I learned wedding photography on medium format film in the mid-1980s under a mentor that I later learned was not very good at what he did. I've dabbled in fine art photography (landscapes and nudes) and had a few locally-successful shows. For the last 14 years I've operated a portrait studio (profitable for 12 of those years) specializing in intimate portraiture. I'm closing my studio this month for a variety of reasons, but mostly because I'm ready to start spending my time shooting what I want instead of what the client wants.

Besides a lot of 35mm, medium format, and digital work, I've owned and used Toyo cameras in 4x5 and 5x7, B&J cameras in 4x5 and 5x7, and Sinar cameras in 5x7 and 8x10, and I was fortunate to be allowed to shoot a few sheets with a Chamonix 11x14 once in return for taking a vacationing photographer to one of my secret fishing spots.

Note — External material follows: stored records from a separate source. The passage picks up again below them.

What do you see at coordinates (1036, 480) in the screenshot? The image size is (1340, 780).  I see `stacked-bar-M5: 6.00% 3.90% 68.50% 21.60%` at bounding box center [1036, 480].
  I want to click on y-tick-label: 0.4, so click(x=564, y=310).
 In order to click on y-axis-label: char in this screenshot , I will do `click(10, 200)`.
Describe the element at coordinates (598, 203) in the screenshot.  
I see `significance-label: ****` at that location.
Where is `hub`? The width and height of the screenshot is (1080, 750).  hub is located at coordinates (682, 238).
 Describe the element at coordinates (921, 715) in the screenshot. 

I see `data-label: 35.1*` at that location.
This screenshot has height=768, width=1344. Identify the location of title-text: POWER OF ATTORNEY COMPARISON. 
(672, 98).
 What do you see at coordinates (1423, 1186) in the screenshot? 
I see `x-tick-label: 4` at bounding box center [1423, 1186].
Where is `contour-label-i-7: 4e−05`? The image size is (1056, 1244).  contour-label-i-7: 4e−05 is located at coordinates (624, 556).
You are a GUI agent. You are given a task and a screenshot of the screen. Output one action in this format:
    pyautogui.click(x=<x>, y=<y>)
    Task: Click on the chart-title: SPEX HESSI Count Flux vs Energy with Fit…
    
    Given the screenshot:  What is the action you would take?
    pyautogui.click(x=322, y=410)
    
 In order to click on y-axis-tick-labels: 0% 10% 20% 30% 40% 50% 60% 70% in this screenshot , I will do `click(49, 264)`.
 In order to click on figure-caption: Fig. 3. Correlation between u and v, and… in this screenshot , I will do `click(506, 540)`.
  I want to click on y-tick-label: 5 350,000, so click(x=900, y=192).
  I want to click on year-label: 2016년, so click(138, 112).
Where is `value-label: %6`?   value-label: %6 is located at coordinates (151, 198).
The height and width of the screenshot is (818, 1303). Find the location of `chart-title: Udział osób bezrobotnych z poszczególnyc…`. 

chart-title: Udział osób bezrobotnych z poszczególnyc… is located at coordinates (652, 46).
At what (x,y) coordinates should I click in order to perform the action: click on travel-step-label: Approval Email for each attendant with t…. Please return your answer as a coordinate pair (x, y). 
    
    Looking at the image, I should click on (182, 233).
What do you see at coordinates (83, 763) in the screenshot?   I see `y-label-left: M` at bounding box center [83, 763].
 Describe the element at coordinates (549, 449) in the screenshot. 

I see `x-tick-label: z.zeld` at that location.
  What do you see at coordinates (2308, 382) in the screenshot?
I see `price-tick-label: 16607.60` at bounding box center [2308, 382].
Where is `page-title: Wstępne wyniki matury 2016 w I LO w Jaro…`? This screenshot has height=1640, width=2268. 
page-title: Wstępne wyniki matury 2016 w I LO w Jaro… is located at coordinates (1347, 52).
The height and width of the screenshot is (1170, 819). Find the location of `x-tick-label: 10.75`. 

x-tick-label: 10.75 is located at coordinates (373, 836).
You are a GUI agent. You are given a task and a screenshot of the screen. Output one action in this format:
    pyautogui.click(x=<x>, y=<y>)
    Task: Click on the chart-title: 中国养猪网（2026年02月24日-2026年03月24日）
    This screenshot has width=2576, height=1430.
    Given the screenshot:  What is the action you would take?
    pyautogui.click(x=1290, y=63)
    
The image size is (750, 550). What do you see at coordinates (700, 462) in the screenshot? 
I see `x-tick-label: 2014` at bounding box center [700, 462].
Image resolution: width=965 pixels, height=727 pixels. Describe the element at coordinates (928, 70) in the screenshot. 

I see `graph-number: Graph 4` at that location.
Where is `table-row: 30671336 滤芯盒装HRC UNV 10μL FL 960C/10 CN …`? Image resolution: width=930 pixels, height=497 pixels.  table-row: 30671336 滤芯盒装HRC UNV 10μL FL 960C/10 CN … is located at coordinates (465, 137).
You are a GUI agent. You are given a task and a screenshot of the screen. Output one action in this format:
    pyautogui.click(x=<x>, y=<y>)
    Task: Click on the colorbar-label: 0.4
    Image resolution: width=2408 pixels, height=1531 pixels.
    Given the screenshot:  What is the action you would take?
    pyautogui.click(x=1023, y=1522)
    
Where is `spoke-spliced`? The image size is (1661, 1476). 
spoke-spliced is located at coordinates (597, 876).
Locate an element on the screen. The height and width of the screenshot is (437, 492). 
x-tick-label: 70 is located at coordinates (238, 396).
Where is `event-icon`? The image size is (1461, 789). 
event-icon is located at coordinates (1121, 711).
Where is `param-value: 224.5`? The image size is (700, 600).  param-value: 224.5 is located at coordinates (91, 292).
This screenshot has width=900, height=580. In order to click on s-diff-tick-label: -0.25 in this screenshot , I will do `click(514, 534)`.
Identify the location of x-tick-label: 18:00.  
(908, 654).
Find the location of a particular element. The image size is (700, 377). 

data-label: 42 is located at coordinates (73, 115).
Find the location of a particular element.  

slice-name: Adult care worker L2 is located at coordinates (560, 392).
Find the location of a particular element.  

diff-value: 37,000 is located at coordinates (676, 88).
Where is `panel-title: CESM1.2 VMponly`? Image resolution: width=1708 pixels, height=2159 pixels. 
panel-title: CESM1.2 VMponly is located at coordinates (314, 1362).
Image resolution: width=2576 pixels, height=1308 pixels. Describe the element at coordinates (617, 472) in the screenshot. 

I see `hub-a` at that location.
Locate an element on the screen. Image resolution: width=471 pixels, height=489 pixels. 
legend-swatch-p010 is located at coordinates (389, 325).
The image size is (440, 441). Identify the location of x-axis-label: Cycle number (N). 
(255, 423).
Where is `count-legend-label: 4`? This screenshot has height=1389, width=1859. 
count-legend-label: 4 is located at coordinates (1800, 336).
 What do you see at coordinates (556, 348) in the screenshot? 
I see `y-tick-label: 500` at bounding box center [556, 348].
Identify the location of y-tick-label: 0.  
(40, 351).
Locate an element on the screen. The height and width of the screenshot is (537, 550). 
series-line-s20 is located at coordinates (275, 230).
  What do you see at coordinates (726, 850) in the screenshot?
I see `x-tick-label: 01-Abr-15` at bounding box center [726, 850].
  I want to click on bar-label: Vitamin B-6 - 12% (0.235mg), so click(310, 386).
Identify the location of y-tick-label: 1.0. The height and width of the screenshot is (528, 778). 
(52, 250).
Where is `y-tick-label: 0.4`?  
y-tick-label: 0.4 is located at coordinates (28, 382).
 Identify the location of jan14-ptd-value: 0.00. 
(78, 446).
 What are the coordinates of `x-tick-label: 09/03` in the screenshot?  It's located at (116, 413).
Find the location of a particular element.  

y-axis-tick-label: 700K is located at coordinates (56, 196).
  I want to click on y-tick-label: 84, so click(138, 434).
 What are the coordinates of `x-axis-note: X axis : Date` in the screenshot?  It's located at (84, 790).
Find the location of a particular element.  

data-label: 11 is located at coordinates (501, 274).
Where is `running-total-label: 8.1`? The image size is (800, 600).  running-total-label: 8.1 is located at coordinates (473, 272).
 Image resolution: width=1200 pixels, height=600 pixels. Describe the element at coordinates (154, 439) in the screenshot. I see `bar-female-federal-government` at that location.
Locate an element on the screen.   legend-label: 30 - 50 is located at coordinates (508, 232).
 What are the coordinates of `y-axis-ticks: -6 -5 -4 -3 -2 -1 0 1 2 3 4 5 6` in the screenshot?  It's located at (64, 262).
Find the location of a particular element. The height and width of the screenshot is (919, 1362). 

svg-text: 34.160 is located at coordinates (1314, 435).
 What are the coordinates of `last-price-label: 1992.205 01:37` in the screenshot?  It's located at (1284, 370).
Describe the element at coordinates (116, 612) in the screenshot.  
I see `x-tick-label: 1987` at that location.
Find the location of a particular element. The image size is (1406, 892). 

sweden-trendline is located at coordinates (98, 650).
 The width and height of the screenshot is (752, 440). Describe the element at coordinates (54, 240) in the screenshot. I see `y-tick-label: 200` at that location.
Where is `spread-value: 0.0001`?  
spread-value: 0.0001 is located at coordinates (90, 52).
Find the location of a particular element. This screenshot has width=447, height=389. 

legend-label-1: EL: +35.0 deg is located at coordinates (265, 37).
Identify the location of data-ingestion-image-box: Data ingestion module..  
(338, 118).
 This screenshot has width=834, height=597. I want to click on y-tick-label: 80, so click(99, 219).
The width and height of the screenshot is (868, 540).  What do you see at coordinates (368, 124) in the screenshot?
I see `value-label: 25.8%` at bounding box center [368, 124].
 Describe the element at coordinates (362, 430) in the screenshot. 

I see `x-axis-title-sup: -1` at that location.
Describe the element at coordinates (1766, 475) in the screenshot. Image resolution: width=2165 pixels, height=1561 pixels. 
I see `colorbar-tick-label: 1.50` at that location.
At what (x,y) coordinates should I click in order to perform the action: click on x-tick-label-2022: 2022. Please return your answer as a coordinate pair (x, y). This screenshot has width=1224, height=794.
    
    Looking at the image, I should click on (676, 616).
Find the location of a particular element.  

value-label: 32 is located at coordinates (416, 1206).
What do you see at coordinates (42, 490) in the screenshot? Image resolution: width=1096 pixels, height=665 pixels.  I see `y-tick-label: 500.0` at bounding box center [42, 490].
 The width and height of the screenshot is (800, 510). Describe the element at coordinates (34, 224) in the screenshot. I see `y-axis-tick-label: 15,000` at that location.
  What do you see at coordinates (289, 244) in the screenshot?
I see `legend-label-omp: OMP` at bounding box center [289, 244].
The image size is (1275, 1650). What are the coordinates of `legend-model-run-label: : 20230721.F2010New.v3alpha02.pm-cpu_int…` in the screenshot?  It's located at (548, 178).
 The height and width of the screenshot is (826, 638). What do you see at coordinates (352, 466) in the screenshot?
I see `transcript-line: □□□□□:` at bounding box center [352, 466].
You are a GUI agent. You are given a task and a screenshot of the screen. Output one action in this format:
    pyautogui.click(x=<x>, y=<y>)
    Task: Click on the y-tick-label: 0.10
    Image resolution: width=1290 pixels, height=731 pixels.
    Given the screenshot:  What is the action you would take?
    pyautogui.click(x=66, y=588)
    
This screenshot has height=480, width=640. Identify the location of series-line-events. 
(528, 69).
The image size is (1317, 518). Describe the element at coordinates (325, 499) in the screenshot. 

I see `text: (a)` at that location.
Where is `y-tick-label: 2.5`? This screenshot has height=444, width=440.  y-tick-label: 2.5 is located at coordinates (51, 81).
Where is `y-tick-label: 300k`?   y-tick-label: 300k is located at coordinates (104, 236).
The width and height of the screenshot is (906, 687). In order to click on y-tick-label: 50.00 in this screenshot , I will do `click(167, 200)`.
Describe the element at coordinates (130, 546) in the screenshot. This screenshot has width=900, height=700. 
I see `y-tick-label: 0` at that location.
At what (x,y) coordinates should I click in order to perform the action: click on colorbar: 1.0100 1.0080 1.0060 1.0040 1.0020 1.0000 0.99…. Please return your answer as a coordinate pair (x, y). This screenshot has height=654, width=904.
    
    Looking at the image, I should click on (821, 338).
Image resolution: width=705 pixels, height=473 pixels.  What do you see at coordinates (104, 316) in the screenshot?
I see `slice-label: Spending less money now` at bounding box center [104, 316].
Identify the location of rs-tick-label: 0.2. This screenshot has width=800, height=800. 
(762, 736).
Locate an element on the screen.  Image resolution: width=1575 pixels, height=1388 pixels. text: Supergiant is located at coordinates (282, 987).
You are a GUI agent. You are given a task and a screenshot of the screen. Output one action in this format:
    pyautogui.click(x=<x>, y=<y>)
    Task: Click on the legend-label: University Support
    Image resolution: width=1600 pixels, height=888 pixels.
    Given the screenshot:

With the closing of my studio, I've sold much of my studio-oriented equipment to shift toward field-oriented equipment. I have a B&J 5x7 field camera, and there are a Svedovsky 8x10 and a Wanderlust Travelwide in the mail headed my way. I have a small in-home darkroom that I'm in the process of expanding, and I do mostly silver contact prints, liquid emulsion, cyanotypes, and salted paper prints, plus digital prints from scanned negatives.

I guess all else there is to tell is that the only thing I'll put down a camera for is to pick up a fishing pole, so some here might not consider me a dedicated photographer, but I'll bet I have more fish in my freezer than they do.

Later. -Tim

John Kasaian
27-Oct-2015, 15:57
Welcome aboard, Tim!

Andrew O'Neill
28-Oct-2015, 15:23
Hi Tim.

Randy Moe
28-Oct-2015, 15:50
Sounds like a fine retirement and fish taste way better than prints...

The best fish I ever caught, cleaned and cooked immediately on the beach, was when I was about 7, I still dream of that fish.

Alan Gales
4-Nov-2015, 13:04
Sounds like a fine retirement and fish taste way better than prints...

The best fish I ever caught, cleaned and cooked immediately on the beach, was when I was about 7, I still dream of that fish.

They say there is Walleye in Lake Michigan. That's good eatin!

Alan Gales
4-Nov-2015, 13:07
Welcome to the forum, Tim! Just send us all some fresh caught Salmon and you will fit right in! :cool:

Jerry Bodine
4-Nov-2015, 13:25
They say there is Walleye in Lake Michigan. That's good eatin!

I recall my young years eating Walleye: great flavor but a jillion fine bones to be wary of.